La Corte d’appello ne ha correttamente tratto la conclusione che la ricorrente aveva esercitato l’azione giudiziaria, diretta all’accertamento del diritto alla reiscrizione negli elenchi nominativi dei lavoratori agricoli, a decadenza ormai maturata, in quanto, non avendo provato di aver proposto ricorso alla Commissione Centrale nel termine di trenta giorni da detta comunicazione, il provvedimento contenzioso amministrativo di cancellazione dalle liste aveva acquistato carattere di definitività, determinando il dies a qua (nella specie, il 18 agosto 1995) per proporre nei termini (120 giorni, ossia entro il 16 dicembre 1995) il ricorso giudiziario, viceversa proposto in data 26.1.1996, ben oltre la definitività dello stesso.

Tale pronuncia si mostra conforme al dettato legislativo ed al consolidato orientamento giurispudenziale in materia, secondo cui il riferimento fatto dal D.L. n. 7 del 1970, art. 22, ai “provvedimenti definitivi adottati in applicazione del presente decreto” va inteso come comprensivo sia dei provvedimenti degli organi preposti alla gestione degli elenchi, che siano divenuti definitivi perchè non fatti oggetto dei previsti gravami amministrativi, sia dei provvedimenti che abbiano acquisito la suddetta caratteristica di definitività in esito al procedimento amministrativo contenzioso aperto su ricorso dell’interessato (ex plurimis, Cass. n. 15785/2011).

L’esposto iter argomentativo non risulta inficiato dalle proposte censure.
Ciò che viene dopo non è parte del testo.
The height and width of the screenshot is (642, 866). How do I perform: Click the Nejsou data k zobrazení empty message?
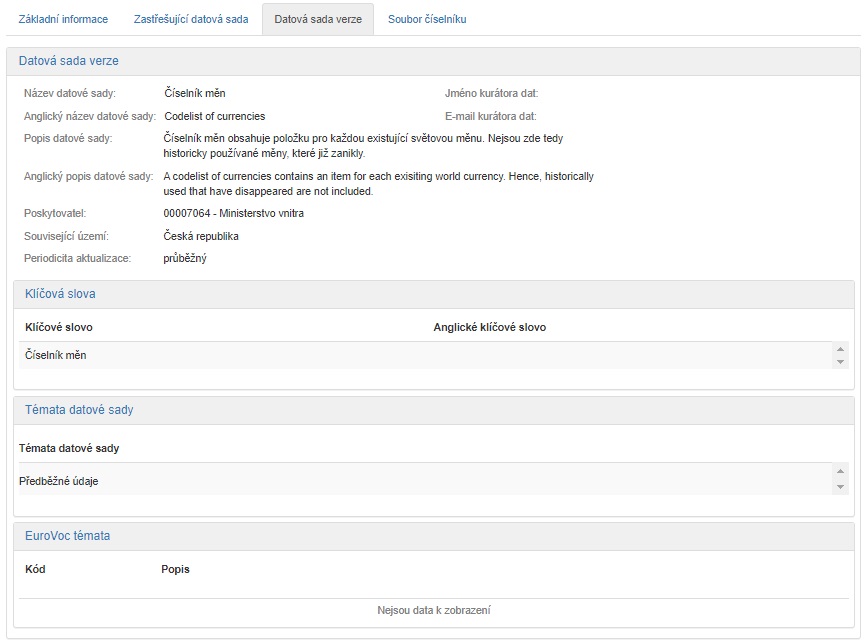433,610
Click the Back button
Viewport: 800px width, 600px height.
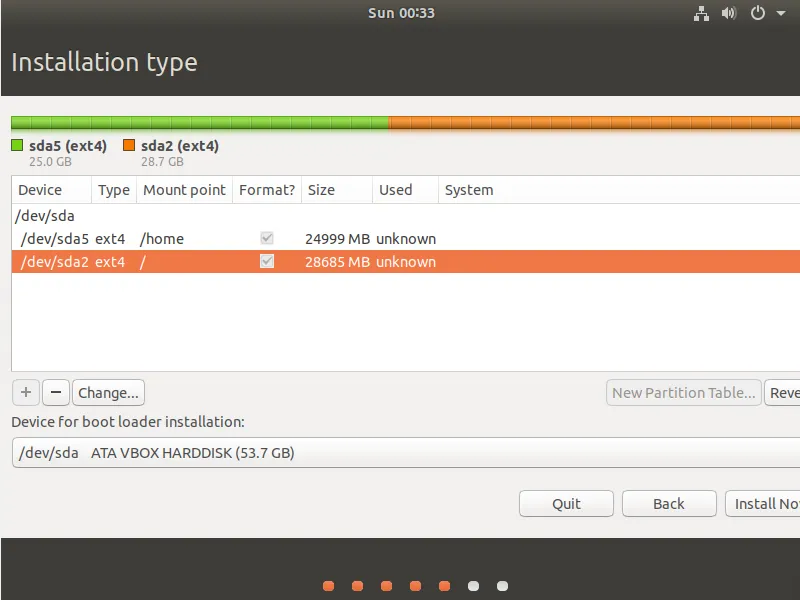point(668,503)
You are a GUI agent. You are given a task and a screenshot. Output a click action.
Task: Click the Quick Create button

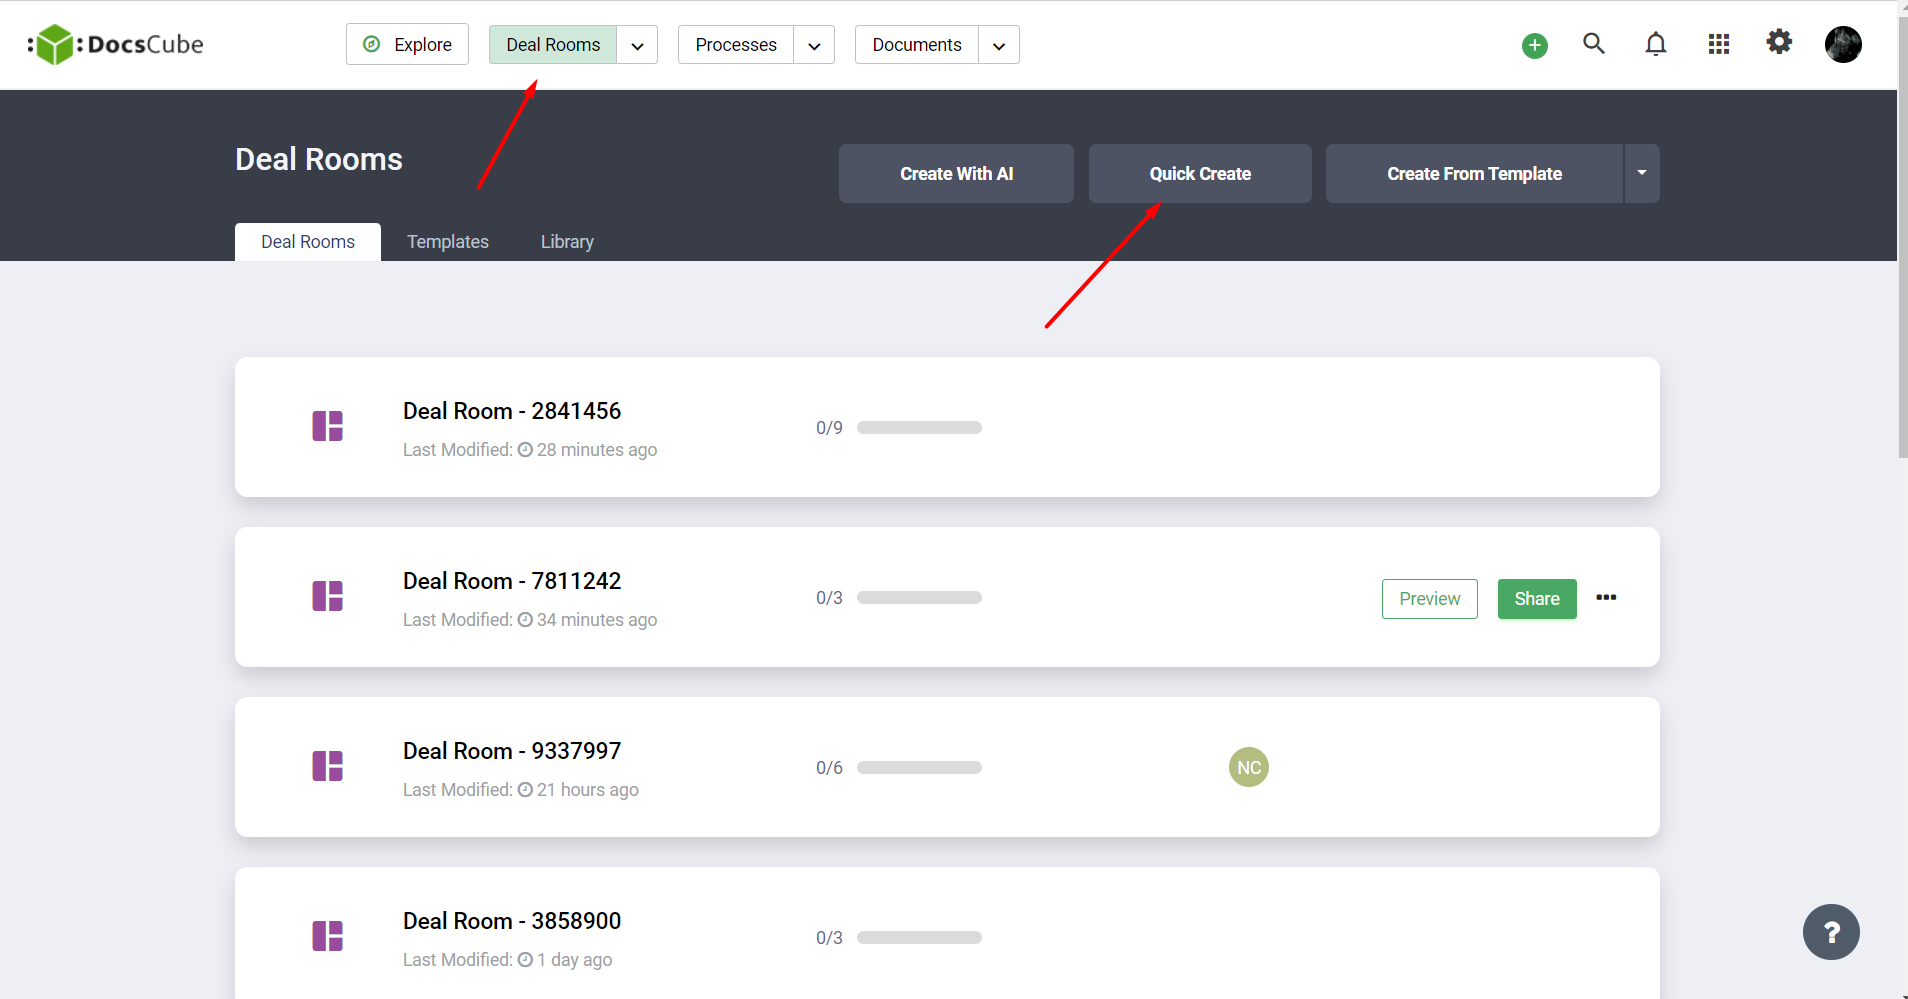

Invero, con un unico motivo la D.P., denunciando violazione ed erronea applicazione della L. n. 83 del 1970, art. 22 nonchè dell’art. 443 c.p.c. in relazione alla L. n. 375 del 1973, art. 11, artt. 421 e 437 c.p.c. e art. 2697 c.c. nonchè contemporanea contraddittoria, omessa ed insufficiente motivazione ex art. 360 c.p.c., n. 5, sostiene che la Corte di appello avrebbe erroneamente qualificato come “definitiva” la decisione della Commissione Provinciale SCAU, ritenendo non provata la proposizione del ricorso alla Commissione Centrale per l’impossibilità di decifrare la ricevuta postale allegata, omettendo, tuttavia, di integrare le acquisizioni probatorie, disponendo i necessari accertamenti ex artt. 421 e 437 c.p.c..

Va in proposito osservato che è pacifico nella giurisprudenza di questa Corte il principio, secondo cui l’esercizio dei poteri d’ufficio del giudice ai sensi degli artt. 421 e 437 c.p.c. presuppone che le risultanze di causa offrano significativi dati di indagine ed il giudice reputi insufficienti le prove già acquisite, e che l’esibizione di documenti non può essere chiesta, ai sensi dell’art. 210 c.p.c., a fini meramente esplorativi allorquando neppure la parte istante deduca elementi sulla effettiva esistenza del documento e del suo contenuto per verificarne la rilevanza in giudizi (cfr., Cass. n. 21671/2008).

Pertanto, correttamente, la Corte di Lecce, in virtù di una logica e coerente disamina degli atti di causa, con accertamento in fatto, ha valutato che della documentazione inerente la presentazione del ricorso amministrativo alla Commissione Centrale non vi era in sostanza alcuna significativa traccia.

Per quanto precede, il ricorso va rigettato non riscontrandosi nella contestata motivazione i dedotti vizi e violazioni di legge.

Nulla deve disporsi per le spese del presente giudizio ai sensi dell’art. 152 disp. att. c.p.c., nel testo anteriore a quello di cui al D.L. 30 settembre 2003, n. 269, art. 42, comma 11, nella specie inapplicabile ratione temporis.

P.Q.M.

La Corte rigetta il ricorso; nulla per le spese.

Così deciso in Roma, il 25 ottobre 2011.